Selon le communiqué, le gouvernement indique qu'en « ouvrant ses antennes au premier responsable d'Aqmi, France 24 ne fait pas seulement office d'agence de communication pour ces terroristes, il offre même un espace de légitimation des actions terroristes et des discours de haine véhiculés pour assouvir les visées maléfiques de cette organisation sur le Burkina Faso ».
Pour le Porte-parole du gouvernement Jean-Emmanuel Ouedraogo, le gouvernement a donc « décidé en toute responsabilité, et au nom de l'intérêt supérieur de la Nation, de la suspension sine die de la diffusion des programmes de France 24 sur l'ensemble du territoire national ».

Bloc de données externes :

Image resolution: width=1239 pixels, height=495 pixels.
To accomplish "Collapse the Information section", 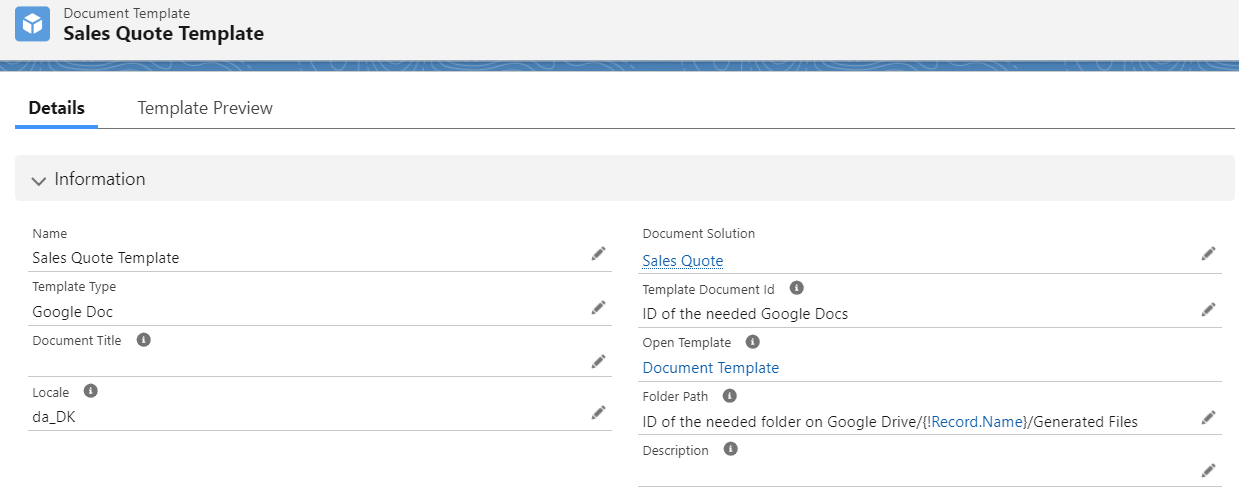I will point(39,180).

Ainsi, après la Radio France Internationale (RFI), en décembre dernier, c'est au tour de la chaîne France24 d'être suspendue au Burkina Faso. Les autorités burkinabè reprochent à la chaîne de télévision française sa récente interview d'un chef du groupe terroriste d'Alqaida au Magreb islamique (Aqmi).

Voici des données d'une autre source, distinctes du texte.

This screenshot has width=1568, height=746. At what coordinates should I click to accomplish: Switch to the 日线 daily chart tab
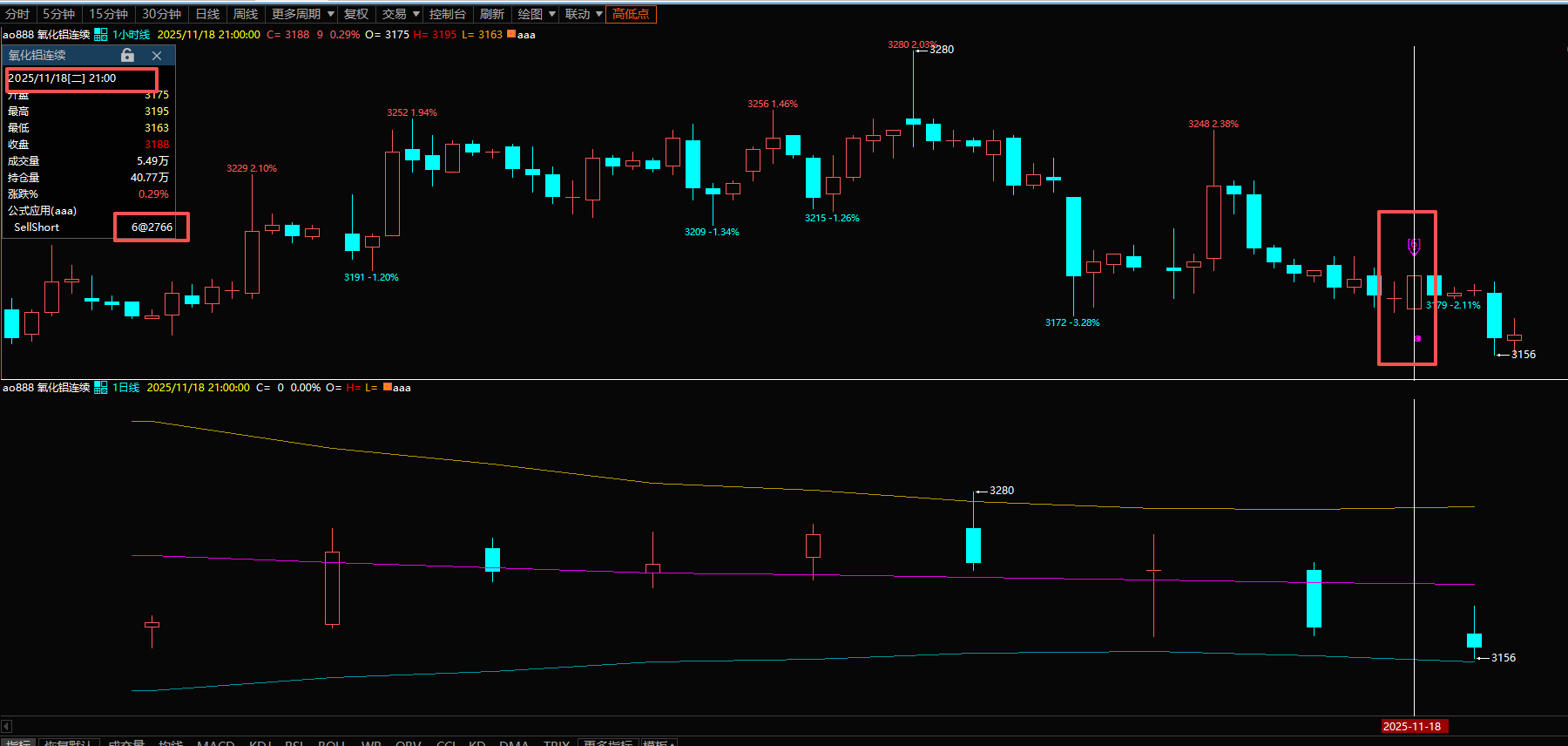tap(207, 14)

Le signal de la chaîne a été coupé vers 9h, heure locale, ce lundi matin.
« Dans le noble combat engagé pour libérer notre pays de la barbarie des hordes terroristes et des bandits armés, le gouvernement prévient qu’il demeurera intransigeant dans la défense des intérêts vitaux de notre peuple contre tous ceux qui joueraient les mégaphones dans l’amplification des actions terroristes et des discours de haine et de division véhiculés par ces groupes armés », a indiqué le gouvernement burkinabé.
Cette décision intervient dans un contexte de dégradation progressive des relations entre l'ex puissance coloniale et les autorités de transition burkinabè. Pour rappel, le 6 mars dernier, France 24 avait diffusé des réponses écrites d’Abou Obeida Youssef al-Annabi, le chef d’Aqmi, à une quinzaine de questions posées par le journaliste de la chaîne française et spécialiste des questions jihadistes, Wassim Nasr. Il ya quelques mois, la RFI était aussi accusée d’avoir relayé « un message d’intimidation attribué à un chef terroriste ».